EXERCISE PASSAGE:
- Opening Delimiter -
Support for Azure Monitor Autoscale
Provide support for Azure Monitor Autoscale that automatically adds instances based on a metric.
This would allow us to mitigate issues and create awareness about them without any manual action.
Bonus points if we can remove instances as well.
Please take a look at the Kubernetes cluster autoscaler and let us know if you see the need for additional capabilities or a different approach.
Tom Kerkhove commented
For those interested - There is a custom metrics adapter in the works - https://github.com/Azure/azure-k8s-metrics-adapter
Chris Geier commented
I like the progress. The article itself and autoscale functionality is not 100% clear what your configuration options are. What we are looking to do is to configure alerts or similar when the cluster itself is running low on resources. (Memory, Processor) then add additional nodes to add resources. once the node is in we would obviously have to likely increase the replicas as well to take advantage. It seems a lot of this would be possible through other Azure services such as automation, logic apps, events, etc. I have seen some people doing interesting things along those lines but its not super clean at this point.
Tom Kerkhove commented
Kubernetes Cluster Autoscaler looks ok but it would still be great to have integration with Azure Monitor Autoscale (https://docs.microsoft.com/en-us/azure/monitoring-and-diagnostics/monitoring-autoscale-get-started) as well.
- Closing Delimiter -
WHAT TO WORK ON:
(1) In the Azure Monitor Autoscale thread, which other Azure services does Chris Geier's comment name after "such as"? List them.
(2) Reproduce word for word the part of the Azure Monitor Autoscale thread that opens with the words "This would allow" and closes with "a different approach.".
The records that follow are separate material and are not part of the Azure Monitor Autoscale thread.

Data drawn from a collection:
- Opening Delimiter -
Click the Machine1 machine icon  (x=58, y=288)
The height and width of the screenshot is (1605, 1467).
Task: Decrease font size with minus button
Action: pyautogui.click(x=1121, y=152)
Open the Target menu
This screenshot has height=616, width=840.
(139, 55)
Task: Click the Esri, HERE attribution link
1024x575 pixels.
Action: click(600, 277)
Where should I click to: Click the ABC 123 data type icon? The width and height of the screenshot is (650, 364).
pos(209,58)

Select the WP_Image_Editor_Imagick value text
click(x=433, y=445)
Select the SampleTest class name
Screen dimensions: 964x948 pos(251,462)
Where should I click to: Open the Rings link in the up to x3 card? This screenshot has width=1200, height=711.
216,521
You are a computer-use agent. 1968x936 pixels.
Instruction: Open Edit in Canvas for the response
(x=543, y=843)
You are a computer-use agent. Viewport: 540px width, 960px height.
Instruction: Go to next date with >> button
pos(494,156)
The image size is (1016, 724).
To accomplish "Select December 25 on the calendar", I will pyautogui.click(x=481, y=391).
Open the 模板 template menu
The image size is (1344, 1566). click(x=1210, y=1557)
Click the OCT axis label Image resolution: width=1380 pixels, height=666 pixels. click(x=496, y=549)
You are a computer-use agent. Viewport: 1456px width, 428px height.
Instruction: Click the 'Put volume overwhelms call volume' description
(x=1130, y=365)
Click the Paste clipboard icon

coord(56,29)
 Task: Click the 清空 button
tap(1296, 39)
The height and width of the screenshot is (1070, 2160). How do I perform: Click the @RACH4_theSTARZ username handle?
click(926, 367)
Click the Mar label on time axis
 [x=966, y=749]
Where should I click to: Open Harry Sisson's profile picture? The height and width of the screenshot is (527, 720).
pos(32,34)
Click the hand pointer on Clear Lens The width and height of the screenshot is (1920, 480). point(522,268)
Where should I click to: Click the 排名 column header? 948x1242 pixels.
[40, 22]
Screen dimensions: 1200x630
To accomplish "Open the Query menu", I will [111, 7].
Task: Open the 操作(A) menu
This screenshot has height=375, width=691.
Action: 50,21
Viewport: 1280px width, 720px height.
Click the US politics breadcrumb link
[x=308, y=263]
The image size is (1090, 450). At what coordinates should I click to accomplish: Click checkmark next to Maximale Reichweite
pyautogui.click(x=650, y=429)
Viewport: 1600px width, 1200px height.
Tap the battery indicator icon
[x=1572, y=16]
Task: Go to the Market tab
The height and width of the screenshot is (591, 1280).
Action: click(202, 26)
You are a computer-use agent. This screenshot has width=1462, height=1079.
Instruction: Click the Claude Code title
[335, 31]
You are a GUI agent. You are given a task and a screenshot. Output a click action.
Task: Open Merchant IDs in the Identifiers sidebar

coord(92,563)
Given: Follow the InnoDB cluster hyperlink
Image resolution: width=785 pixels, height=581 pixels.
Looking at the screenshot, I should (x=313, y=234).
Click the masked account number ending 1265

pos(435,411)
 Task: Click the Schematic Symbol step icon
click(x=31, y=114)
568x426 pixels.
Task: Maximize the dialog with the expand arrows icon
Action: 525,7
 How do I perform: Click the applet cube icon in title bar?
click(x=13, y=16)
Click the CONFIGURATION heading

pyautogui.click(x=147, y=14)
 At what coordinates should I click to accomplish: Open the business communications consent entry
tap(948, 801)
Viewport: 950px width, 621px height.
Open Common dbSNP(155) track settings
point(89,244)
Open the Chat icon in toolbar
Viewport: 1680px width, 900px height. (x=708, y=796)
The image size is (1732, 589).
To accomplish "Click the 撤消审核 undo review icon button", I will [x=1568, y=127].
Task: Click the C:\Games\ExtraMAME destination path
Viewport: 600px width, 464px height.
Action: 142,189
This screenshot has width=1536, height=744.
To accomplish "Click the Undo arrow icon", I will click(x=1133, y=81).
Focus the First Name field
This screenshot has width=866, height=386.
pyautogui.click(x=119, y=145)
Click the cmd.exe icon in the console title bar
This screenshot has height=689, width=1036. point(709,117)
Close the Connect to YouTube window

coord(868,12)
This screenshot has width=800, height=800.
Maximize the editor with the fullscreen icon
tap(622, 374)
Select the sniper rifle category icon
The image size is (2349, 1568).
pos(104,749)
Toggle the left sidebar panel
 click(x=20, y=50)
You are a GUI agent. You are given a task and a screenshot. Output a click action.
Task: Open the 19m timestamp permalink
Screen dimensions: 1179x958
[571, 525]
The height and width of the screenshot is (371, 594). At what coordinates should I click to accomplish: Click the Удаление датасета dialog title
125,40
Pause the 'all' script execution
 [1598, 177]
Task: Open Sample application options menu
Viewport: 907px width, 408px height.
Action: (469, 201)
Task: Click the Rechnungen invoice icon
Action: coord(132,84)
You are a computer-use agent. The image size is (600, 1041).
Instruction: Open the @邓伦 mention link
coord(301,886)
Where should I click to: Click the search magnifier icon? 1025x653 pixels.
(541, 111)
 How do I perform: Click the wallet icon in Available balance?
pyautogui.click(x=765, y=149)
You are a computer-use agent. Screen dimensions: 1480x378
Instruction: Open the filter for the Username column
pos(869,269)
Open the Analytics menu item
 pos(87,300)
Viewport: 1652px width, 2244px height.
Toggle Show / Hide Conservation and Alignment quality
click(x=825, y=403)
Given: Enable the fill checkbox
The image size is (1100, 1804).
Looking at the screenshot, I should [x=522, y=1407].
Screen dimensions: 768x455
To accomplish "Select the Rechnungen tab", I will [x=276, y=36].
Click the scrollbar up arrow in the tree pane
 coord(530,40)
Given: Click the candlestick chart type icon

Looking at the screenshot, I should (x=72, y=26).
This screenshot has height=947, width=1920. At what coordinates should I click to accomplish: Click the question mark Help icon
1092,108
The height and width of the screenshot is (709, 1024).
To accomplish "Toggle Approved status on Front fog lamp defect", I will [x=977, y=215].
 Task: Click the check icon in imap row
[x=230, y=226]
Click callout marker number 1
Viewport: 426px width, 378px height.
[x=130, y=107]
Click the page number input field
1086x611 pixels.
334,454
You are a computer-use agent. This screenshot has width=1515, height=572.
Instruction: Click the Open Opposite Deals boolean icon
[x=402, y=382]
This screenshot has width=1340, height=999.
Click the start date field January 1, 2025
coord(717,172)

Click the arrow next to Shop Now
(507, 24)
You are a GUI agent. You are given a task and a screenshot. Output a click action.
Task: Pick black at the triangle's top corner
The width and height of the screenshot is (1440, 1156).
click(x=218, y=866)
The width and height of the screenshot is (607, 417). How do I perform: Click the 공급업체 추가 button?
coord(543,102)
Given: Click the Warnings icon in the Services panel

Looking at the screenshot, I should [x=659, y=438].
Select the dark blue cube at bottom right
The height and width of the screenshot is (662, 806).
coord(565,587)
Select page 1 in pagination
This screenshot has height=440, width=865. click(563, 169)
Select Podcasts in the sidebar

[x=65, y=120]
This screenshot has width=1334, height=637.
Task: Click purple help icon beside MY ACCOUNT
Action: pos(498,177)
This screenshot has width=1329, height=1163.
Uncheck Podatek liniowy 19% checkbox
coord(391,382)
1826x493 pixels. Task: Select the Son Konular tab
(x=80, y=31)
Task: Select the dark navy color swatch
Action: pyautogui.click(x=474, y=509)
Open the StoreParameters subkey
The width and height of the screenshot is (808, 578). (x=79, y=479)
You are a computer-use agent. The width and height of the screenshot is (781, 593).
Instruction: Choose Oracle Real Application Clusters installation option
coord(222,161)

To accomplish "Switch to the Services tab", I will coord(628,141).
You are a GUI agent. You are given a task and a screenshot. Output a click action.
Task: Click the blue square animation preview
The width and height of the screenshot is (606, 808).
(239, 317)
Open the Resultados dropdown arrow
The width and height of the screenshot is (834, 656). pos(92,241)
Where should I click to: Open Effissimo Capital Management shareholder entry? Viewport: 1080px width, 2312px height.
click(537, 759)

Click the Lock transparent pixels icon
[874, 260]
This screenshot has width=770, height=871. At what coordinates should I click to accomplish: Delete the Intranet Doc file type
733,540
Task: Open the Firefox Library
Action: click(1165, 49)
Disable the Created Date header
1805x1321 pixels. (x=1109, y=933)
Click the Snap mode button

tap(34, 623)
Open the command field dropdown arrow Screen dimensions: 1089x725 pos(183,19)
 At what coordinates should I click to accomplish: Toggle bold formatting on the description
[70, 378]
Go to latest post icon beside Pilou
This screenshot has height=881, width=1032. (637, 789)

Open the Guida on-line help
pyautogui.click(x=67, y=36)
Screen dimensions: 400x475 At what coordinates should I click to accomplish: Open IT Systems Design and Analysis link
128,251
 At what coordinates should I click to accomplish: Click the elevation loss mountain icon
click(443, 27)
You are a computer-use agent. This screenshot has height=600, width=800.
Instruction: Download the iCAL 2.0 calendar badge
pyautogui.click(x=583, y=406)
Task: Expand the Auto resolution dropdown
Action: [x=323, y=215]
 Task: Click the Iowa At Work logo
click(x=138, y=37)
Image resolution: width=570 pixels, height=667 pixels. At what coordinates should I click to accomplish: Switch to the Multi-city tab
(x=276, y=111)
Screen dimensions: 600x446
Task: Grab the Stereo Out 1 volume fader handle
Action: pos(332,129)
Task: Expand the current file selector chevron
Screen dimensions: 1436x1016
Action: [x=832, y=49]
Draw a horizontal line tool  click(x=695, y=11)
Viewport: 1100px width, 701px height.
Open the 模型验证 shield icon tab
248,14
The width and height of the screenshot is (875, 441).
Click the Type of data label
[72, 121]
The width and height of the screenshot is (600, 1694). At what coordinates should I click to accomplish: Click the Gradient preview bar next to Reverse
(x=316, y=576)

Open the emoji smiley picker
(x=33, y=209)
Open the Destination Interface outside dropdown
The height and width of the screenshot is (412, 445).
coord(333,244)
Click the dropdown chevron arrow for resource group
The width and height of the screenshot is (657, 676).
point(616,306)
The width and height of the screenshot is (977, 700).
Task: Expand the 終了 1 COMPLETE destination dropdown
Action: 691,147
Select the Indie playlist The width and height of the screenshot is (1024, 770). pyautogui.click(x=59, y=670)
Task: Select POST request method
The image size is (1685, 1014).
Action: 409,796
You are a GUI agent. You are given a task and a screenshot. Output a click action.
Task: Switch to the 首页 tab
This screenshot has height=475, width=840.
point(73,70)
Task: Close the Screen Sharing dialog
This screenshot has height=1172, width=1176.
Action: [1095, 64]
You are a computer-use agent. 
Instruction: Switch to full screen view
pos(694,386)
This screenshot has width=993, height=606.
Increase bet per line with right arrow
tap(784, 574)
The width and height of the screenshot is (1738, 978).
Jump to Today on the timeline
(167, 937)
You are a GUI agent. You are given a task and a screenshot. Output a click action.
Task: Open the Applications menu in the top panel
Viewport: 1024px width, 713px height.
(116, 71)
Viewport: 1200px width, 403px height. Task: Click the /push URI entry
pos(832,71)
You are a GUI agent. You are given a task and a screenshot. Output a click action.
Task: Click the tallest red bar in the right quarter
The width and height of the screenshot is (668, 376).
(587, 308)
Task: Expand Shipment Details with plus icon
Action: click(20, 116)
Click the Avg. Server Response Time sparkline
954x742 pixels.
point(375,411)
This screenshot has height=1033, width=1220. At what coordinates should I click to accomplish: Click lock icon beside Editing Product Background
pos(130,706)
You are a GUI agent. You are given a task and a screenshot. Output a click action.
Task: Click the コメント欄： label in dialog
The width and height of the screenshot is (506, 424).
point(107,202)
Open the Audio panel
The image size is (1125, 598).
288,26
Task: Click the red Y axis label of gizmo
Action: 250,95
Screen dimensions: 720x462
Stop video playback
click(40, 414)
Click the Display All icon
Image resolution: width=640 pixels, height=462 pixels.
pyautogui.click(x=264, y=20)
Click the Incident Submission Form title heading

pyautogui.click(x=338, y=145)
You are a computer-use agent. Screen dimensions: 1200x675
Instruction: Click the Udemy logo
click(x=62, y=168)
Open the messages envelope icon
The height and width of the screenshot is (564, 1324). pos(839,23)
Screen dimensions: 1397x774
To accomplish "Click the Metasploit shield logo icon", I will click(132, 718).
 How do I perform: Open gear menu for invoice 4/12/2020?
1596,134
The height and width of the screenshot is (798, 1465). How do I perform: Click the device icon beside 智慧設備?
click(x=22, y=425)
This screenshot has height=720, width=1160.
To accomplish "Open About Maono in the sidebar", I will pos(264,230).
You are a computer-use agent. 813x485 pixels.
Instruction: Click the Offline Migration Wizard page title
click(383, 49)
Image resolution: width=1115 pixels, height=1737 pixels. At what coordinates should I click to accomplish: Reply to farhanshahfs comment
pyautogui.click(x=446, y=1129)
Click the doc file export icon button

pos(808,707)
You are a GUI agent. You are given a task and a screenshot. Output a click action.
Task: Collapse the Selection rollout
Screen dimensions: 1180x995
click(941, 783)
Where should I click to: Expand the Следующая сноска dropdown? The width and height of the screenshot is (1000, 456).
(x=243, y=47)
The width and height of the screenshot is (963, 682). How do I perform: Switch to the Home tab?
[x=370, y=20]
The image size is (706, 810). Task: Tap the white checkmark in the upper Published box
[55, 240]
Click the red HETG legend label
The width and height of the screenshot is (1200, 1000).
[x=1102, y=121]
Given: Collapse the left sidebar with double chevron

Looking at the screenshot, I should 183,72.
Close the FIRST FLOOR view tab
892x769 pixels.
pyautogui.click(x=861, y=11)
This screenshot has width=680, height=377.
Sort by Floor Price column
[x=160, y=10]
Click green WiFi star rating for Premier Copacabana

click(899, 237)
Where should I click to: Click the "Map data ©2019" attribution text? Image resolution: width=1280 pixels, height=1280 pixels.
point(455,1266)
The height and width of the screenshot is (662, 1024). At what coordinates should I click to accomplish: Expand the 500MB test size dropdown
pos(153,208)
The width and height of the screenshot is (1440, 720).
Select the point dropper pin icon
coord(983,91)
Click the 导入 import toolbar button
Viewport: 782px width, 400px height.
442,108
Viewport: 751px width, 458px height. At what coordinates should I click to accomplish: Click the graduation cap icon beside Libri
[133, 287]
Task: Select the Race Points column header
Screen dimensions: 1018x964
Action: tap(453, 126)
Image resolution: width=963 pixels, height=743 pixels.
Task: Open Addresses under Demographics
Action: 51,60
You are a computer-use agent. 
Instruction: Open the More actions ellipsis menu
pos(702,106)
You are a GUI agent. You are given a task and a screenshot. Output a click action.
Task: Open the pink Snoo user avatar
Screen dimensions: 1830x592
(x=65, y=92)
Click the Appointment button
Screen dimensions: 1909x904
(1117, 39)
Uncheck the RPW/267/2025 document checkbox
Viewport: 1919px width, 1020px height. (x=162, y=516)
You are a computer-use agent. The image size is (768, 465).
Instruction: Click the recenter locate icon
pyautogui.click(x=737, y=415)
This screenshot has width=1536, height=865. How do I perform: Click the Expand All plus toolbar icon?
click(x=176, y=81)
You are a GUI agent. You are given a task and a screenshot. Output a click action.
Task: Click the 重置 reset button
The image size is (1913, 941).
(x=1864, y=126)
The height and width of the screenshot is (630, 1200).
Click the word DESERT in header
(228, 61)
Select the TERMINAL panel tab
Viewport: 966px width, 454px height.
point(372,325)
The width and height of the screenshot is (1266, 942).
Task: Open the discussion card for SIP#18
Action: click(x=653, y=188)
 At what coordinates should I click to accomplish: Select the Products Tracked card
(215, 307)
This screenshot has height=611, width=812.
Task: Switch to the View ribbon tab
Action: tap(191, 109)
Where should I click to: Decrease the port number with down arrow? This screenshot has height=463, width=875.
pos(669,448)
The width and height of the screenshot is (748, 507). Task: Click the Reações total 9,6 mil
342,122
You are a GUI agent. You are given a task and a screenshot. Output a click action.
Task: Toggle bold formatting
- Closing Delimiter -
ANSWERS FOR THE EXERCISE:
(1) automation, logic apps, events

(2)
This would allow us to mitigate issues and create awareness about them without any manual action.
Bonus points if we can remove instances as well.
Please take a look at the Kubernetes cluster autoscaler and let us know if you see the need for additional capabilities or a different approach.